> [Provided data]
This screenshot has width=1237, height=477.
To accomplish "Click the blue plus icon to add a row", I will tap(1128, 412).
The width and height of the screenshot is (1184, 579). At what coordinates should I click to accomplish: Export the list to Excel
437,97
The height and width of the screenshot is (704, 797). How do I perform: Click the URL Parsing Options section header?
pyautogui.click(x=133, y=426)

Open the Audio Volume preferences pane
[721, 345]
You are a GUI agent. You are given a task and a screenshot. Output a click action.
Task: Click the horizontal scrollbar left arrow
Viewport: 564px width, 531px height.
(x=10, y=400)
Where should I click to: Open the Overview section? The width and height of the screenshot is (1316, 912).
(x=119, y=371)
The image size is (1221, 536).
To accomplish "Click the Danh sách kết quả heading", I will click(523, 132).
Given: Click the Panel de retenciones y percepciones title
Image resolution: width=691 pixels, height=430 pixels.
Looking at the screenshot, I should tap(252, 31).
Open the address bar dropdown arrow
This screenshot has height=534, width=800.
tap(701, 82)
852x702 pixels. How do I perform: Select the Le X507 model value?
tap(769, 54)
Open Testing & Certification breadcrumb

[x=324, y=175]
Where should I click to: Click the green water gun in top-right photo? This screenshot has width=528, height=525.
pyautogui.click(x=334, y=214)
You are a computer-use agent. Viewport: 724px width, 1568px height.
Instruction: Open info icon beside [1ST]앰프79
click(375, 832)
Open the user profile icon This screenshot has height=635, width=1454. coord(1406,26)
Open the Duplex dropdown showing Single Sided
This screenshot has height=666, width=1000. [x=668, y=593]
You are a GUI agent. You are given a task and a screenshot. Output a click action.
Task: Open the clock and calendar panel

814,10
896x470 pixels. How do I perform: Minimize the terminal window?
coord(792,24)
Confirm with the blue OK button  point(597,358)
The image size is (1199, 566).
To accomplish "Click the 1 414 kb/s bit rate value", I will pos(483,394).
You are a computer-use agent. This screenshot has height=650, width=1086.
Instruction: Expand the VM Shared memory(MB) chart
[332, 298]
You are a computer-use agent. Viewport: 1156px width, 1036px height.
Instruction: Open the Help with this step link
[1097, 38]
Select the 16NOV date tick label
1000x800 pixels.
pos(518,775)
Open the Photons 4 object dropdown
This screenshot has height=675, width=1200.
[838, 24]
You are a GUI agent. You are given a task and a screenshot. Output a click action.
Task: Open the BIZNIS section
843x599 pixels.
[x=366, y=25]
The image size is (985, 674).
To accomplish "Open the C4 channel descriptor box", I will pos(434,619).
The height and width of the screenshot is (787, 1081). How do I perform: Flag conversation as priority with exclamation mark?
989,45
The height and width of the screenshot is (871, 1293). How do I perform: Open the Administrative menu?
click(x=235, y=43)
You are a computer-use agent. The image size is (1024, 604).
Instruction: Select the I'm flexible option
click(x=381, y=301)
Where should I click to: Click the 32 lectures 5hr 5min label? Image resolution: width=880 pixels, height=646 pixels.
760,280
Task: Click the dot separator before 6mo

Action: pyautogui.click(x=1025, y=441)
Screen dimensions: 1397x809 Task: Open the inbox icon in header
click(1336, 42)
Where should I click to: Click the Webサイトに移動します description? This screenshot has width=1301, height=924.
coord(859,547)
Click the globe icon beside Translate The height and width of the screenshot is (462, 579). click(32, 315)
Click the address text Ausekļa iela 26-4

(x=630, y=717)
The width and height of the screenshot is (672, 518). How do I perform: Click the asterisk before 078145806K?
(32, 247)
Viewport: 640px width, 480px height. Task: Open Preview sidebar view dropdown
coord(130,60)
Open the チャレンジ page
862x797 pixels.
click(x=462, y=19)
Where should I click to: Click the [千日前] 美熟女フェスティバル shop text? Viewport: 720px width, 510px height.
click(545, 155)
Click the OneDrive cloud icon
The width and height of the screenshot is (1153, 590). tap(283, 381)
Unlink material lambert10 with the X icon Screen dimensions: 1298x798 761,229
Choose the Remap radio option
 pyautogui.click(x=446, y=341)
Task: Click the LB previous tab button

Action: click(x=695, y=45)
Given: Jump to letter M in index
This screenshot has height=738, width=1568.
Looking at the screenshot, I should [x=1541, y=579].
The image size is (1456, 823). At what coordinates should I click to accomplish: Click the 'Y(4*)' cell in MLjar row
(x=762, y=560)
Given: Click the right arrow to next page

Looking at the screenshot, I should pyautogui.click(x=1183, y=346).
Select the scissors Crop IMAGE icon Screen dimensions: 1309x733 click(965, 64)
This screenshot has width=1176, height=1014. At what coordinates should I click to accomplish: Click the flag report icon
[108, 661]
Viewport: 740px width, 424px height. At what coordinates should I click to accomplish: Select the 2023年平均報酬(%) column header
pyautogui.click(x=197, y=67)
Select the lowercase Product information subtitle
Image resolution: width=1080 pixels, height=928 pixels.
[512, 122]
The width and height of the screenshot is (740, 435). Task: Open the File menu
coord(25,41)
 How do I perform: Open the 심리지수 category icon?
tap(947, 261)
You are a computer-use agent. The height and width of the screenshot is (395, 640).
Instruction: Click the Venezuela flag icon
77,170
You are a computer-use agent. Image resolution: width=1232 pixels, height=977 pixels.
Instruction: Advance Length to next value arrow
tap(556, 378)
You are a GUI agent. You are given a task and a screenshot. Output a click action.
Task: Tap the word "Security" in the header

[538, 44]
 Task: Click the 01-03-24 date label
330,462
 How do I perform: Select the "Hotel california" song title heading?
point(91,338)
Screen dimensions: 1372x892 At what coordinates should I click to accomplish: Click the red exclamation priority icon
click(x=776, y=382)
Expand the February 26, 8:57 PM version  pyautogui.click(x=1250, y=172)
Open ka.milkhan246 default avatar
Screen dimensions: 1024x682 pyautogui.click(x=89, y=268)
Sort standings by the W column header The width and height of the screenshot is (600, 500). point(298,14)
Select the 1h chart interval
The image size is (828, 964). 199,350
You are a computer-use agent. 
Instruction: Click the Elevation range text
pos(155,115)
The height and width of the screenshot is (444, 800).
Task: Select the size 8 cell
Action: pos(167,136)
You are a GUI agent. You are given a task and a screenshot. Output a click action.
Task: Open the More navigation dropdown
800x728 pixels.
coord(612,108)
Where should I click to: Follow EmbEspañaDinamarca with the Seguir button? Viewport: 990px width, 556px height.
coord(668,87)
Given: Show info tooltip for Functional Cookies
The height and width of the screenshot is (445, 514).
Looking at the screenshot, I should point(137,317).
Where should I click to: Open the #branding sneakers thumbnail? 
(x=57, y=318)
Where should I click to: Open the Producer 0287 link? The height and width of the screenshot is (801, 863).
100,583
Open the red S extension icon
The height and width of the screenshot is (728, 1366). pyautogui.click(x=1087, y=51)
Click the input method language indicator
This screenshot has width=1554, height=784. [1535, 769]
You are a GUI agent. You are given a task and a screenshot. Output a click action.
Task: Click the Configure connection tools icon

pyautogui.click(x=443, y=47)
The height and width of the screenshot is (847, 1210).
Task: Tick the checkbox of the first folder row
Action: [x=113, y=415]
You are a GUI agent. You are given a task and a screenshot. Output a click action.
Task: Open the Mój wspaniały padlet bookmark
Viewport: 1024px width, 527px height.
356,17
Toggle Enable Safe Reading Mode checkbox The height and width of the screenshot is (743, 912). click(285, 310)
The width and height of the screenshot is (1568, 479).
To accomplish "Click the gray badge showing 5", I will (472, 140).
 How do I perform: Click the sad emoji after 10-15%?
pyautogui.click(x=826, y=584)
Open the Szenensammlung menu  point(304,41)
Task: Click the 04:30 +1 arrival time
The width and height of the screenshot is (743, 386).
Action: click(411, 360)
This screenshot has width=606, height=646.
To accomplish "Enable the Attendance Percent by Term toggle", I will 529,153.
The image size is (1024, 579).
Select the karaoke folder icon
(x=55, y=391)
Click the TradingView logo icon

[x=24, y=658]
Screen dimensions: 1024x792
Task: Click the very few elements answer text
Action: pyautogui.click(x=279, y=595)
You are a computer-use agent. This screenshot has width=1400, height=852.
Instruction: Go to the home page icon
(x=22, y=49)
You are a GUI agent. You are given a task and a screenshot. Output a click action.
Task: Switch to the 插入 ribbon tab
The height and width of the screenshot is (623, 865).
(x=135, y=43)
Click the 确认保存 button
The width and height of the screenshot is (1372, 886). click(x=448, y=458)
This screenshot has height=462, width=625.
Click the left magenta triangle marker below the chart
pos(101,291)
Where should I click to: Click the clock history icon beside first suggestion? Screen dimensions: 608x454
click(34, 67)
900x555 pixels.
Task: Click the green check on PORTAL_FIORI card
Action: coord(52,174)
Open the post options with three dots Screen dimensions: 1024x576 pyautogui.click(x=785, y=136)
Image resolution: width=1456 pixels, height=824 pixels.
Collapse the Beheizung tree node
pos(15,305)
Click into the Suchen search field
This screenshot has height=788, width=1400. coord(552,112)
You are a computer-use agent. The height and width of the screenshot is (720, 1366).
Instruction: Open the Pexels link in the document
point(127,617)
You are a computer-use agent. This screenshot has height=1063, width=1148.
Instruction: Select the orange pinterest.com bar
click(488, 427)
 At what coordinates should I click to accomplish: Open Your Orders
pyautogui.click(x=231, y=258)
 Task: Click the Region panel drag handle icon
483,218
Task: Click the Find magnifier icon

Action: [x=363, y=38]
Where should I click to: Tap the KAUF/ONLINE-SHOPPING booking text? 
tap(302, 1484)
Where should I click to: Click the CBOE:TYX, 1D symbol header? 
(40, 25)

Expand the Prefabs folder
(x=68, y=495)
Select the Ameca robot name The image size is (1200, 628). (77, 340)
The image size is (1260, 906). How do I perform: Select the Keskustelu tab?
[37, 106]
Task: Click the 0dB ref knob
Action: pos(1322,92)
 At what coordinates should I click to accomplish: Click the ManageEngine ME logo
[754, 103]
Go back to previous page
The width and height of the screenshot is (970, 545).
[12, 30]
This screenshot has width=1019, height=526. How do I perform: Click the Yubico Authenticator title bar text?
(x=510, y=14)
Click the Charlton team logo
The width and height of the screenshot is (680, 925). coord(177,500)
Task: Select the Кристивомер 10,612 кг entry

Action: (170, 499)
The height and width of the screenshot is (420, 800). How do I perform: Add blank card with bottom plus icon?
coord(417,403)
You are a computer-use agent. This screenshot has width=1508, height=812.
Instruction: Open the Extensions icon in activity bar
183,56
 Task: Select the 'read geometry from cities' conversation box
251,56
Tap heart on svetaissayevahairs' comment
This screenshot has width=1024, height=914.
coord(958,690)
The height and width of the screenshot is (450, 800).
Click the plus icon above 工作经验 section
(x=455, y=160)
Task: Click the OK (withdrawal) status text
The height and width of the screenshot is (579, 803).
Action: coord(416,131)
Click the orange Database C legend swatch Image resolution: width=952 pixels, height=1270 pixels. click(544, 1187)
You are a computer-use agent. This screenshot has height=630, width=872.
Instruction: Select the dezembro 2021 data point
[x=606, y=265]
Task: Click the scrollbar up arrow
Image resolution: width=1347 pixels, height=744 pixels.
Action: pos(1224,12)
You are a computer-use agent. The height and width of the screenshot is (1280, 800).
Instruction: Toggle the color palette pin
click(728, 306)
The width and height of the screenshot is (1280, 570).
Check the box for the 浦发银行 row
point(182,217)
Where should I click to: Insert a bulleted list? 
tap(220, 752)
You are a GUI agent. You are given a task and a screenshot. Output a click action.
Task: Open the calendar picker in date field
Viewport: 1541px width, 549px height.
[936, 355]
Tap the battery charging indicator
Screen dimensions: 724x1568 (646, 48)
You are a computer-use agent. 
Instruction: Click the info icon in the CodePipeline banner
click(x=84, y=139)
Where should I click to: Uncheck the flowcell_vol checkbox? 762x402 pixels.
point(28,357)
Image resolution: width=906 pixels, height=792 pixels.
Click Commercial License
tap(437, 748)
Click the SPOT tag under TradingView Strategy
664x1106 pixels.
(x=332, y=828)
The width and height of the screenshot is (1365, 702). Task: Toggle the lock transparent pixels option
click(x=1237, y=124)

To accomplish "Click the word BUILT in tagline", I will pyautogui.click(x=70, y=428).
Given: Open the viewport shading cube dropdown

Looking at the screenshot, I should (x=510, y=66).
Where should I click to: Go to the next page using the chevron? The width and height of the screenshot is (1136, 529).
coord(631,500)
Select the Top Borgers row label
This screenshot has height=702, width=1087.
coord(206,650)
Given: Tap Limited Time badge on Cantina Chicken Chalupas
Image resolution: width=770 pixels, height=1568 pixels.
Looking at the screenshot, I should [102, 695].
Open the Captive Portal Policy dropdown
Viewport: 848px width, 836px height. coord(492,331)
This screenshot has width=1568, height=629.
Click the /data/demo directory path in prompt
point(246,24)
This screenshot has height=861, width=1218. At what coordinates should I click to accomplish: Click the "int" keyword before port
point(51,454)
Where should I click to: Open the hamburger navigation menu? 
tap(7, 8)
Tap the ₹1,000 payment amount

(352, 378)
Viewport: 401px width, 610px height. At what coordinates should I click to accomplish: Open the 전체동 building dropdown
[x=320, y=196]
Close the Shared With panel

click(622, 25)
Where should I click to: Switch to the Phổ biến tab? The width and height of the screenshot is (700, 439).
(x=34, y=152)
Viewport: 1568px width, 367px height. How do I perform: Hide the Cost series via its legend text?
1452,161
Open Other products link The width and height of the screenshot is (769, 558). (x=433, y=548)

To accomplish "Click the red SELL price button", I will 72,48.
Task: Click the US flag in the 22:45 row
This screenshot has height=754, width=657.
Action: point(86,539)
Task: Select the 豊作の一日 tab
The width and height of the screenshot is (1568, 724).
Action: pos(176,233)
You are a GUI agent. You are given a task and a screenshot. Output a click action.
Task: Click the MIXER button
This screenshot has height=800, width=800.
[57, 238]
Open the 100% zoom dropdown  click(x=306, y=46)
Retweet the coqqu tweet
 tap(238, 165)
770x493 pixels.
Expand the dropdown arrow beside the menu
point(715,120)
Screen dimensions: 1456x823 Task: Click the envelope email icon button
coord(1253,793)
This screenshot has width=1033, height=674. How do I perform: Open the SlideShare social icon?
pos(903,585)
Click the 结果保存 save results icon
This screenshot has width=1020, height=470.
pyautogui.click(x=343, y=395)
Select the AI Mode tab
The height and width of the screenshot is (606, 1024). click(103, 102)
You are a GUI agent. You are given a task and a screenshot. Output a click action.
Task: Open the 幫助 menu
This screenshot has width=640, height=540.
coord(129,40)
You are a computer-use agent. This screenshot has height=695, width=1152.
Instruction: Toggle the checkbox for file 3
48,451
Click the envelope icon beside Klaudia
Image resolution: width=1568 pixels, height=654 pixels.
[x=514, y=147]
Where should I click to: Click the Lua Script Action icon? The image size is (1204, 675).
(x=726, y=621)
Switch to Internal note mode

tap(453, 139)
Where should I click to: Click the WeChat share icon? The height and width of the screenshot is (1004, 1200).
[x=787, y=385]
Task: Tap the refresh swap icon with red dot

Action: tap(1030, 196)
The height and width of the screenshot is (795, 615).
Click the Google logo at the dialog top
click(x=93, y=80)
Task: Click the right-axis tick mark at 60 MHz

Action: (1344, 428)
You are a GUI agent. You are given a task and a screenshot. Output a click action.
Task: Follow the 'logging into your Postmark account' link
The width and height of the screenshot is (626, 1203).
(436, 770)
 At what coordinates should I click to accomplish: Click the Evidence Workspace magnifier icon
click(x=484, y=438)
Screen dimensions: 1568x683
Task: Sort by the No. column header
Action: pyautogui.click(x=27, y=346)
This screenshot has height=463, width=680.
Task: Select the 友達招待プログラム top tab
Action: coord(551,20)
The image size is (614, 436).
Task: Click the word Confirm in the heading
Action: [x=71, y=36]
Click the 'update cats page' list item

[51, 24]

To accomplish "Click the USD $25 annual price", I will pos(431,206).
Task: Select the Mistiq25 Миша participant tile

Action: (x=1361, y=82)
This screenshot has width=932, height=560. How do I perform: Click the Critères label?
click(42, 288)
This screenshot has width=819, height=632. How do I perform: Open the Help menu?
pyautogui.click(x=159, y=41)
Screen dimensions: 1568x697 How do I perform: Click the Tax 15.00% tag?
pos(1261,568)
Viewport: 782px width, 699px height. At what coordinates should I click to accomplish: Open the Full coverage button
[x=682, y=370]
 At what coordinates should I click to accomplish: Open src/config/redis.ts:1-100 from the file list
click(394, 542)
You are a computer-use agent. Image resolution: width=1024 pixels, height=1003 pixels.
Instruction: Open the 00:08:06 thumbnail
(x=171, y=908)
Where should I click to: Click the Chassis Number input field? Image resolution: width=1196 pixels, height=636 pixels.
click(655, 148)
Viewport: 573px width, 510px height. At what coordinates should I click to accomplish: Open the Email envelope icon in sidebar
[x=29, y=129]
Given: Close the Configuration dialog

> [Work request]
Go through the material above and output exactly the lines from the one containing "Task: Click the 01-03-24 date label" through the one containing "Expand the February".

> [Response below]
 Task: Click the 01-03-24 date label
330,462
 How do I perform: Select the "Hotel california" song title heading?
point(91,338)
Screen dimensions: 1372x892 At what coordinates should I click to accomplish: Click the red exclamation priority icon
click(x=776, y=382)
Expand the February 26, 8:57 PM version  pyautogui.click(x=1250, y=172)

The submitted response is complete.